Instruction A |
Using the page on HBO's Watchmen below, explain in one to three sentences why Lewton Bus chose to publish a weekly history guide to the show.

******

HBO’s Watchmen takes place in an alternate 2019 when America won the Vietnam War and Robert Redford has been president for the past 30 years. The officers of the Tulsa Police Department are the new masked anti-heroes of the Watchmen universe, wearing yellow masks and adopting entire secret personas to fight a white supremacist group named the Seventh Kavalry.
The first episode, “It’s Summer and We’re Running Out of Ice,” is dense with historic details like Nixon and Bass Reeves. It was clear to us at Lewton Bus that, after watching the episode a few times, there was a lot to talk about and a lot to learn.
So every week, Lewton Bus will publish a concise (and admittedly incomplete) history guide to the quintessentially American references in Watchmen. Every week, we’ll post links, brief discussions, and explanations related to each episode and we hope you’ll follow along and discuss with us.
The silent film in the beginning of the episode depicts a tall man in a dark hood hauling a corrupt and thieving sheriff to face the townspeople. The man throws back his hood to reveal a striped uniform. The next bit of dialogue, displayed on a card, is “it’s Bass Reeves! The Black Marshal of Oklahoma!”
You might know by now, but Bass Reeves was a real person in Oklahoma. Born in 1838 to parents who were enslaved, Reeves became “the first black U.S. Deputy Marshal west of the Mississippi River” (Twitter). The silent film being shown, called Trust in the Law!, is not a real film but is made to look like one, down to attributing it to Oscar Micheaux, one of the first Black filmmakers.
More on Bass Reeves:
- The song, “He’s a Lone Ranger” on Don Flemons’s 2018 album, Black Cowboys. Flemons, who is of African-American and Mexican descent, created Black Cowboys as a collection of songs about African-Americans who were instrumental to American history and the West.
- If you’re really into it, maybe plan a trip to the Bass Reeves Western History Conference in Muskogee, Oklahoma.
The silent film is interrupted by a foreboding siren and mass panic, as a little boy turns and is immediately swept up by his father. He says, “it’s time to go” and the two, along with the boy’s mother, emerge from the theater into the streets of Tulsa. Chaos has erupted, with bodies everywhere, planes attacking from the sky, and white men shooting black residents.
The Tulsa massacre, which also took place in 1921, is a piece of horrific history that many people have never heard of and was certainly never covered in my history classes. White residents, including the KKK, burned down Greenwood, a neighborhood known as “Black Wall Street.” It had been home to an affluent Black community. The white perpetrators burned down businesses and homes and killed hundreds, and many of the victims were allegedly buried in mass graves.
Perhaps most damning is how the city government was complicit in and responsible for the violence. According to a curator at the National Museum of African American History and Culture, “It was the frustration of poor whites not knowing what to do with a successful black community, and in coalition with the city government were given permission to do what they did.”

******

Instruction B |
Please collect every line of the rows below that contains the string "text". Case counts.

******

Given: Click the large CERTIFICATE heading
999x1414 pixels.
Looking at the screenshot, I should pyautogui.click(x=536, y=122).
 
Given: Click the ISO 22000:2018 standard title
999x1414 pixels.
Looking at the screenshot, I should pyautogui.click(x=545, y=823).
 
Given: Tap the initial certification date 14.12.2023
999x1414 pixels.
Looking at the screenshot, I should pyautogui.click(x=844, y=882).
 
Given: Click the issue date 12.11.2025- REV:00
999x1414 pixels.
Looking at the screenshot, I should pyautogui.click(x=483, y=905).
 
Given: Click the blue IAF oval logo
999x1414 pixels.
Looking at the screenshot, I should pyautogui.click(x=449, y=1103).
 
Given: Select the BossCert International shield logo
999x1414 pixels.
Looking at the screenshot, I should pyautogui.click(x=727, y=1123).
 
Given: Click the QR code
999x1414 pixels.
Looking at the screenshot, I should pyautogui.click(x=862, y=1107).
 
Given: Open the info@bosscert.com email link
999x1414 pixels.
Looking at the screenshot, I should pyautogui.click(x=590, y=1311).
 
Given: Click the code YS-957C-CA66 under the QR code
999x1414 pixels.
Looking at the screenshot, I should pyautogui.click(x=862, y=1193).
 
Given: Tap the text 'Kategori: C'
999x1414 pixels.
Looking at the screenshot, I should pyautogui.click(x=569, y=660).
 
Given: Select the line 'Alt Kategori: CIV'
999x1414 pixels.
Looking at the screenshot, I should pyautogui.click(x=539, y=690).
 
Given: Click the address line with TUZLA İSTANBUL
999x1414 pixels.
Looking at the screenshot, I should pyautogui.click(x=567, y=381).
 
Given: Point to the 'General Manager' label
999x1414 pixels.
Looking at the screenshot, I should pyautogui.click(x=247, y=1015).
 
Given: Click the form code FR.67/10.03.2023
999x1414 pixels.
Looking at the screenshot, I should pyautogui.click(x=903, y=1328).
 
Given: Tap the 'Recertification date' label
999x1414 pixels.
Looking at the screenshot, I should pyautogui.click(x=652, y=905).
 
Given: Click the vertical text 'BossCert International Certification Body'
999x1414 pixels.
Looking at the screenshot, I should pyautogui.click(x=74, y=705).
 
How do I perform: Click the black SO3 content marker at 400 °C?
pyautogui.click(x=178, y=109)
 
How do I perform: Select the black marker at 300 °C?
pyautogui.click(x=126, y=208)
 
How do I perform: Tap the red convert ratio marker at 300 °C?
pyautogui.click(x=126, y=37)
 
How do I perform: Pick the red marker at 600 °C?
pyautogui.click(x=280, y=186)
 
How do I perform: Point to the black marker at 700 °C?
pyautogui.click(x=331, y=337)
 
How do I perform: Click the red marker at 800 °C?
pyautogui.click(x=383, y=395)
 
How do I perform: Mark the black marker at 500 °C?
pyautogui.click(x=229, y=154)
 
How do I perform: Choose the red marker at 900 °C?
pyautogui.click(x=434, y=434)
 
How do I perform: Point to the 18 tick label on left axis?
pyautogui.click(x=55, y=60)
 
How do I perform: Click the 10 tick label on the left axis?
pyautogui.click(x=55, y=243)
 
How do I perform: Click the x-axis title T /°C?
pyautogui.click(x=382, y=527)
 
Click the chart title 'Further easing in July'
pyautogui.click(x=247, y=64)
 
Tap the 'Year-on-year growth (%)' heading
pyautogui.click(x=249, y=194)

******

Written solution A |
The first episode is dense with historic details such as Nixon and Bass Reeves. After watching it a few times, the writers at Lewton Bus saw that there was a lot to talk about and a lot to learn. So every week they will publish a concise guide to the show's American references.

Written solution B |
Given: Tap the text 'Kategori: C'
Given: Click the vertical text 'BossCert International Certification Body'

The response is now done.